Hotels in Morocco are a matter of choice and suit every budget. Classified hotels range from 1 star (basic) to 5 stars (luxury) and are classified as auberge, riad, rural gîtes d’étape or hotel. Stays usually include breakfast, and many include dinner.
Places to stay
Auberges are located in the countryside or in small rural towns and are built in the traditional mud style (kasbah), many with wood-burning fireplaces and lounges or roof terraces for taking meals. Auberges are very pleasant, often small, typically family owned as well as family run.
In Marrakech, Essaouira and Fez, or anywhere there is a medina (old town), small hotels renovated from old houses are called riads. Riads are usually small (about 6 rooms or less), clean and charming, often with a beautiful walled garden where breakfast is served in a courtyard or on a roof terrace. Riads are usually too small to have a swimming pool, but may have what is called a small plunge pool to cool off in the summer months. Some of the riads are located in former trader’s houses or palaces and sometimes have large luxurious rooms and gardens.
Gîtes d’étape are simple country inns and hostel-like accommodation where mountain hikers can get a hot shower, a good meal and a roof over their heads for the night.
Desert bivouacs are traditional nomadic carpet wool tents with a mattress, sheets and blankets. Showering is available at the auberge, as well as breakfast.
Otherwise, there are the usual more modern hotels or equivalents found throughout Morocco’s major cities and larger towns. At the lower end of the budget scale, HI youth hostels (dorm beds from around MAD50) can be found in the larger cities, while the cheapest budget hotels (single rooms from around MAD65) are usually in the medina. These hotels can be very basic and often have no hot water or showers, while others charge between MAD5 and MAD10 for a hot shower. Consider public hammams instead, of which there are plenty in the medina and rural areas.
Newer, cleaner and slightly more expensive budget (single rooms from around MAD75) and mid-range hotels scattered throughout the ville nouvelles.
Many hotels, especially those in the medina, have charming roof terraces where you can sleep if it’s too hot. If you don’t need a room, you can often rent mattresses on the roof from MAD25.
For those who want to camp, almost every town has a campsite, although these can often be a little outside the centre. Many of these sites have water, electricity and cafés. In most rural villages and towns, it is common for the locals to let you camp on their grounds.
With the exception of the large high-end hotels, you should expect that the hot water supply in hotels is not as stable as in more established countries.
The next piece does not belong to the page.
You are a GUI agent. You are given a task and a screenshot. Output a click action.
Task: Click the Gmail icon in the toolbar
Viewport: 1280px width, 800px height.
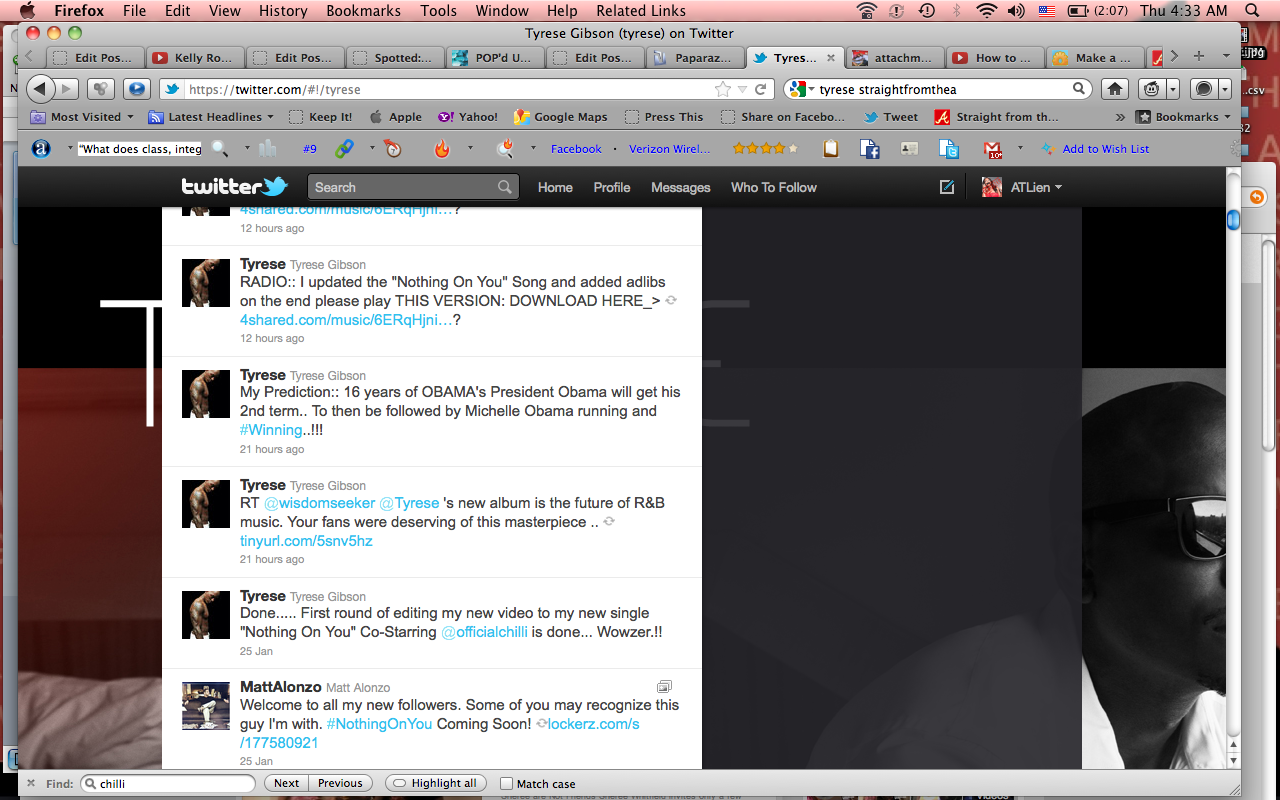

In Marrakech, MHamid, near Ourzazate and possibly other places, the hot water temperature fluctuates dramatically while you are taking a shower.
In most places, both urban and rural, you have the option of sleeping on the roof or terrace. This will usually cost you MAD20-25 and you will be provided with mattresses and a warm blanket. Just ask the receptionist at the hotel/auberge/gite. If you want to ask in French, which works quite well, you can say ca sera possible de dormir sur la terrace, s’il vous plait? Often you can negotiate the price and if it is more than 30 dirhams, you should haggle.